EXERCISE INSTRUCTIONS ->
In the piece on Washington State's defense, what rank did the Cougs reach in Def. S&P+ in 2017?

PAGE ->
/---
When Leach hired Grinch, the defense’s improvement was remarkably linear. The Cougs improved from 97th to 77th in Def. S&P+ in 2015, then to 60th in 2016 and 30th in 2017. WSU’s 2017 offense was far less consistent than normal because of QB injuries and another young receiving corps, but the defense picked up the slack, and the Cougs won nine games all the same.

Grinch left to become Ohio State co-coordinator after 2017, however, and Tracy Claeys’ first year as his replacement was marked by inconsistency. The good moments were still excellent — the Cougs held five opponents to 20 or fewer points (and, not surprisingly, went 5-0 in those games). But they gave up 7.3 yards per play and a 48 percent success rate in their two losses, and they got gashed by Oregon State (37 points, 6.5 yards per play), Stanford (38 points, 6.7 yards per play), and Iowa State (only 26 points, but 7.8 yards per play) as well.

The pass defense was strong — 33rd in passing marginal efficiency, first in passing downs sack rate (if you fell behind the chains, your quarterback was getting hit) — but if you were decent at running the football, you didn’t have to pass. Wazzu was 115th in rushing marginal efficiency, and once you crossed into the red zone, the Cougs had no answers: they were 122nd in success rate between the 11 and 20 and 107th inside the 10.

Valero Alamo Bowl - Iowa State v Washington State
Willie Taylor III
Photo by Tim Warner/Getty Images

Continuity on the two-deep is at least decent this year. Seniors only made 38 percent of last year’s tackles, and of the 11 players to make at least 20 tackles, seven return. Plus, of the six players to record at least three sacks (Claeys’ pass rush was as diverse as it was effective), four are back: end Will Rodgers III and linebackers Dominick Silvels, Willie Taylor III, and Jahad Woods. None of them are seniors; Wazzu will be defined by its pass rush for a while.

Of course, it might still be defined by poor run defense, too. Rodgers and end Nnamdi Oguayo return up front (so does sophomore Misiona Aiolupotea-Pei, who had 2.5 sacks among his 6.5 tackles), but last year’s top two defensive tackles do not. Only a couple of likely contributors weigh in over 280 pounds, and none topped 300 as of their latest weigh-in (290-pound sophomore Jesus Echevarria came the closest). For that matter, none of the major linebackers top 235. This is a speedy but light unit.

NCAA Football: Alamo Bowl-Iowa State vs Washington State
Jalen Thompson (34)
Soobum Im-USA TODAY Sports

The secondary doesn’t have much size either, but that’s less of a concern. Veteran safeties Skyler Thomas and Jalen Thompson (combined: four tackles for loss, four INTs, 10 pass breakups) return, as does corner Marcus Strong (two TFLs, three INTs, five PBUs). But depth has thinned considerably. No other returnee logged more than 6.5 tackles. That probably tells you why Leach signed four JUCO DBs. A couple will need to contribute immediately.
\---
DATA EXTRACT ->
/---
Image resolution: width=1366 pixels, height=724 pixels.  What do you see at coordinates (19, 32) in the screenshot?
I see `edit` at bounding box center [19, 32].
\---
OUTPUT BELOW ->
30th